Esta questão, do caráter da evolução política do Estado, é fundamental para a percepção que busca alcançar uma ruptura radical das relações de poder, de propriedade e de trabalho. Conforme afirma Mazzeo,

A inexistência de condições que direcionassem a uma ruptura concreta de cunho revolucionário, com a estrutura socioeconômica colonial, possibilita à burguesia latifundiária que assuma o processo da independência e, posteriormente, crie um aparelho do Estado, dentro das diretrizes ideológicas, com o cuidado permanente de afastar

quaisquer iniciativas que apontassem para o perigo de transformações mais radicais (MAZZEO, 2015, p. 83).

Outro passo que leva à evolução política do Brasil rumo à independência é o fim do trabalho escravo, portanto “integração sucessiva do país numa forma produtiva superior: a forma capitalista. As instituições primitivas como a escravidão, herdadas da antiga colônia, são varridas pelas novas forças produtivas que se vão formando e desenvolvendo no decorrer do século XIX.” (PRADO J C, 2012, p. 93). A abolição marca o cenário político brasileiro, mais uma vez, por conflitos internos à classe dominante: por um lado, os burgueses visando o desenvolvimento integralmente capitalista e, por outro, os senhores das grandes plantações que, com o fim da escravidão, ficam à deriva na falta de força de trabalho. Depreende-se daí que, com o fim do trafico negreiro e o inicio de relações de trabalho capitalistas, a forma e o conteúdo não suportavam mais o estado imperial burguês.

Resulta daí que a independência se fez por uma simples transferência pacífica de poderes da metrópole para o novo governo brasileiro. E na falta de movimentos populares, na falta de participação direta das massas neste processo, o poder todo é absorvido pelas classes superiores da ex-colônia, naturalmente as únicas em contato direto com o regente e sua política. Fez-se a Independência praticamente à revelia do povo; e se isto lhe poupou sacrifícios, também afastou por completo sua participação na nova ordem política.

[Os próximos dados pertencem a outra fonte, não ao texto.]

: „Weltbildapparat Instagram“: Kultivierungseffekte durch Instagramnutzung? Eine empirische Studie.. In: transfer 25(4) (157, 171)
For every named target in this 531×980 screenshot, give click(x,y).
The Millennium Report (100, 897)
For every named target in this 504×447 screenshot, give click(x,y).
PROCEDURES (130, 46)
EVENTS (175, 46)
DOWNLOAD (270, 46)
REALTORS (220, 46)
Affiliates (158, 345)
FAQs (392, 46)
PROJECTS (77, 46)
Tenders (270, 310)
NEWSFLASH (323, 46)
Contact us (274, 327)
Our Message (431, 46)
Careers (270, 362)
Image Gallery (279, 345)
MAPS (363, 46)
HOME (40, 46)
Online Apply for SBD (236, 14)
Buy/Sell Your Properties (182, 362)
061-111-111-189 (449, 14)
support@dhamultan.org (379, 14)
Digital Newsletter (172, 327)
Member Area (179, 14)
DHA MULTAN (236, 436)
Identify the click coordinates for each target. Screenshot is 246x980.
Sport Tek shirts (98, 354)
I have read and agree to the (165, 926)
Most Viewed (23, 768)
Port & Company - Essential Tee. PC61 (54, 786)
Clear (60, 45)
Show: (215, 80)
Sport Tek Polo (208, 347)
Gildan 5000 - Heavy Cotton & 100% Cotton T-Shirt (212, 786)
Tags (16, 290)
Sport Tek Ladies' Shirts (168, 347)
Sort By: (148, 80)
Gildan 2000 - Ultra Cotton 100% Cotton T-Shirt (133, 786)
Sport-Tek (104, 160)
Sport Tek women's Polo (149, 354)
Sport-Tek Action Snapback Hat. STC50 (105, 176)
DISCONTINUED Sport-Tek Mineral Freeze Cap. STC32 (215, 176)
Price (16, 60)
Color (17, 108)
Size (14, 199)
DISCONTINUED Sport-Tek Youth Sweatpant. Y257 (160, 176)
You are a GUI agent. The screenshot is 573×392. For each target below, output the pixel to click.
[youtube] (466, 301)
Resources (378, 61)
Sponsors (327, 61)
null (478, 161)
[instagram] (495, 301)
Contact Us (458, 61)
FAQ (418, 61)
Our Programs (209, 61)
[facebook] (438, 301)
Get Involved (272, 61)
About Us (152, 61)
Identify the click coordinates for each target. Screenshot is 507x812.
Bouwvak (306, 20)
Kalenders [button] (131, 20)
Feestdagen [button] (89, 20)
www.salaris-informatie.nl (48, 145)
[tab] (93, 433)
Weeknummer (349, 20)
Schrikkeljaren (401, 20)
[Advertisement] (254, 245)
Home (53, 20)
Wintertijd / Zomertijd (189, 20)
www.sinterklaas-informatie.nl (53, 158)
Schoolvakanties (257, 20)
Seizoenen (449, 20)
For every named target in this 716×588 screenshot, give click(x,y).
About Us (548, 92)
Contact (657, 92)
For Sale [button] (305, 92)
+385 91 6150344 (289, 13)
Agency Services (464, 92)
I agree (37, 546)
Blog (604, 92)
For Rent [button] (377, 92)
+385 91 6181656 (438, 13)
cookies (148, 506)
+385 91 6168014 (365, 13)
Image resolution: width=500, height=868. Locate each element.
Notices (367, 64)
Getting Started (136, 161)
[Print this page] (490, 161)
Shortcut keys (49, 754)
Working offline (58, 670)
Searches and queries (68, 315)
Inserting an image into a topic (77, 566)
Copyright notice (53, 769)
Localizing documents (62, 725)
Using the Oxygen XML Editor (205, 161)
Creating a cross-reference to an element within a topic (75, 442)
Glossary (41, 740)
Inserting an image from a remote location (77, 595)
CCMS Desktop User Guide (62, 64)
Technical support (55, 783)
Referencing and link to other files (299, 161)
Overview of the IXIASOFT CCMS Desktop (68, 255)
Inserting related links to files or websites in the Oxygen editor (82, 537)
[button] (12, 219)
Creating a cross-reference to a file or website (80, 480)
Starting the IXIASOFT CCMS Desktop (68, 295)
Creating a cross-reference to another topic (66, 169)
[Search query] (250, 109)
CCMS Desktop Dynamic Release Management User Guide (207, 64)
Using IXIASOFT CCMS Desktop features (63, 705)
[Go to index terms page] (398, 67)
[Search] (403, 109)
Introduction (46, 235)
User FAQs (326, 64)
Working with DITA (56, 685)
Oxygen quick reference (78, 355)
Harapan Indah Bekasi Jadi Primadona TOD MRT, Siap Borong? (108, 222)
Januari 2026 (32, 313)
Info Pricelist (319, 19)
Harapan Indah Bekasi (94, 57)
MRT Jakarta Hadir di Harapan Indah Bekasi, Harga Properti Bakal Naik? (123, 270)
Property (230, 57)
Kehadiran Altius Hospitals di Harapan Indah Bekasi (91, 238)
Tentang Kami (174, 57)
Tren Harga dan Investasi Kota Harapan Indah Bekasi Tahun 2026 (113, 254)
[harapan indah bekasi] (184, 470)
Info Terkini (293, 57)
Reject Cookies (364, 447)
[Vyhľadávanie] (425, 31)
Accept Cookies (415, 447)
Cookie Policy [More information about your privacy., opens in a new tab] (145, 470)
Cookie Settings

A Independência brasileira é fruto mais de uma classe que da nação tomada em conjunto. (PRADO J C, 2012, p.51)

Afirmando o caráter classista do projeto político para o Brasil, a suprir os interesses da classe dominante, afasta-se a participação da maioria da população, tornando exclusivo aos proprietários, sobretudo os rurais, a direção política do parlamento e os que almejavam alguma benfeitoria popular acabavam ou isolados ou cooptados pelo sistema. Assim é formado nosso Estado nacional, uma autocracia burguesa, embebida por privilégios, conchavos e corrupções típicos de uma relação nebulosa entre o público e o privado.